[start of Source]

Your remote backend receives the invocation and handles it — your Forge function is not executed at all for these calls, saving FaaS invocations.

Offloading storage costs

Forge Remote also enables you to use your own databases, blob stores, or caches as a storage backend. This is particularly valuable for:

  • Apps with large datasets that exceed Forge Storage limits
  • Apps requiring relational queries or full-text search
  • Apps needing cross-installation data aggregation

Think carefully before adopting Forge Remote. Using a remote backend means you become wholly responsible for operating, securing, scaling, and maintaining that infrastructure — including patching, uptime, and incident response. It also makes your app ineligible for "Runs on Atlassian" status, which may be important if you plan to distribute it on the Atlassian Marketplace.

For most teams building in-house tools or Marketplace apps, keeping compute and storage workloads on-platform is by far the simpler option. Forge Remote is best suited to cases where you have an existing backend you need to integrate with, or requirements that genuinely cannot be met by the on-platform capabilities.

[end of Source]
[start of Excerpted data]

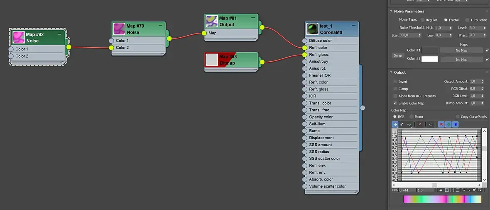The width and height of the screenshot is (490, 210).
Task: Click No Map button for Color #1
Action: pos(461,50)
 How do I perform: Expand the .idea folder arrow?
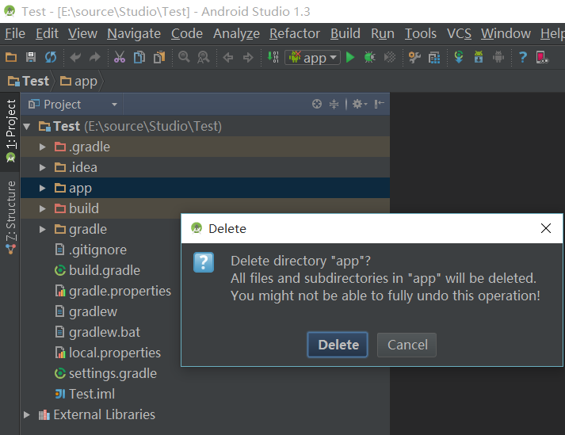point(43,167)
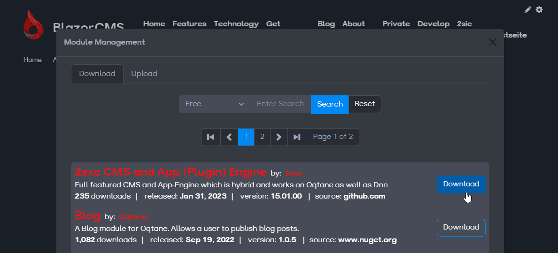
Task: Jump to last page of results
Action: click(x=297, y=137)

[end of Excerpted data]

> Required actions
**a)** Reproduce the Forge Remote passage verbatim, starting at "Think carefully before" and ending at "the on-platform capabilities.".
**b)** Answer these from the Forge Remote passage:
(i) When the remote backend receives the invocation, what happens to the Forge function for those calls?
(ii) Which status does using a remote backend make an app ineligible for?
(iii) What three kinds of storage backend does Forge Remote let you use?
**c)** Extend the Forge Remote passage, picking up after its final sentence.

> Answers provided
**a)**
Think carefully before adopting Forge Remote. Using a remote backend means you become wholly responsible for operating, securing, scaling, and maintaining that infrastructure — including patching, uptime, and incident response. It also makes your app ineligible for "Runs on Atlassian" status, which may be important if you plan to distribute it on the Atlassian Marketplace.

For most teams building in-house tools or Marketplace apps, keeping compute and storage workloads on-platform is by far the simpler option. Forge Remote is best suited to cases where you have an existing backend you need to integrate with, or requirements that genuinely cannot be met by the on-platform capabilities.

**b)**
(i) It is not executed at all.
(ii) "Runs on Atlassian" status.
(iii) Your own databases, blob stores, or caches.

**c)**
References: Forge Remote


Final thoughts

We hope this guide has provided some useful tips for optimising your Forge app costs, and potentially also improving performance. But please take these tips with a grain of salt. As Donald Knuth said in 1974:

"Programmers waste enormous amounts of time thinking about, or worrying about, the speed of noncritical parts of their programs, and these attempts at efficiency actually have a strong negative impact when debugging and maintenance are considered. We should forget about small efficiencies, say about 97% of the time: premature optimisation is the root of all evil. Yet we should not pass up our opportunities in that critical 3%."

This sage advice also applies to Forge apps.

Forge has a generous free tier. The vast majority of private apps developed by customers for use in a single site — even written naively without special regard for cost — will never exceed it. Some of the practices above are almost universally beneficial: filtering events, using bulk APIs, and writing effective queries will typically simplify app logic while also making it more efficient. Other patterns such as introducing caches, stripping log statements, and offloading compute and storage to Forge Remote introduce real complexity and should only be adopted when profiling shows a clear benefit.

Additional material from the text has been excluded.